The Outpatient Psychiatry Service at Boston Children's Hospital works with children and adolescents to determine if psychoactive medication would be an effective tool in their psychiatric treatment. We see thousands of patients every year. Our team sees children with a wide range of psychiatric conditions, including mood and anxiety disorders, problems with impulse control and developmental disorders and psychosis, which are sometimes brought on by FAS.

Meanwhile, our team is at the forefront of FAS research. A study using magnetic resonance imaging (MRI) brain scans suggests that prenatal exposure to cocaine, alcohol, marijuana or tobacco (alone or in combination) may have effects on a baby's brain structure that persists into the child's early adolescence. The findings are of public health significance, since it's estimated that more than 1 million babies born annually in the United States have been exposed to at least one of these things in utero.
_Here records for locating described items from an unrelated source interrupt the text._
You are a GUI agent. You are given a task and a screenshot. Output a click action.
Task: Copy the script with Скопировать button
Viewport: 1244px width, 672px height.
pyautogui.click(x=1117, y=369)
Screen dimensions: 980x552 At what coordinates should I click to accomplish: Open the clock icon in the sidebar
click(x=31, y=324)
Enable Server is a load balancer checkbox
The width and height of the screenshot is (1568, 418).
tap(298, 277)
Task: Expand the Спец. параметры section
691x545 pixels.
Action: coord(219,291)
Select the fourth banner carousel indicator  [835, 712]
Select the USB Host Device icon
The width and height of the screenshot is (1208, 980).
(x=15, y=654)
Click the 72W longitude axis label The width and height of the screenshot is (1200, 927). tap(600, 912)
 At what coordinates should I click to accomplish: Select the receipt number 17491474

Fetal Alcohol Syndrome (FAS) | Research & Clinical Trials

More than 1 million babies born annually in the United States are exposed to cocaine, alcohol, or tobacco before birth. A National Institutes of Health-funded study led by Michael Rivkin, MD, of Neurology, suggests that such exposures may have effects on brain structure that persist into adolescence.

Rivkin and colleagues at Boston Medical Center used volumetric MRI imaging to study the brain structures of 21 young adolescents with prenatal substance exposures and 14 with no exposures. Adolescents exposed prenatally to cocaine, alcohol, or cigarettes showed reductions in total brain volume and in gray matter in the brain's cerebral cortex, important in many cognitive functions. There were too few children to find statistically significant effects of any single substance after accounting for other exposures, but the more substances a child was exposed to, the greater the reduction in brain volume.

Especially striking was the finding that prenatal tobacco exposure alone had an effect on brain volume that fell just short of statistical significance. "About 20 percent of women who smoke continue to do so during pregnancy," Rivkin notes.

The study was published in Pediatrics. Rivkin and colleagues hope to get funding to confirm their findings in a larger group of children.

Preventing and treating disabilities

Boston Children’s Hospital’s Intellectual and Developmental Disabilities Research Center (IDDRC) is one of 20 research centers around the country dedicated to the study of mental retardation and developmental disabilities, with the goal translating basic research into improved care approaches. Our scientists are studying fetal alcohol syndrome and the impact of environmental factors in the etiology, treatment, and prevention of mental retardation and developmental disabilities.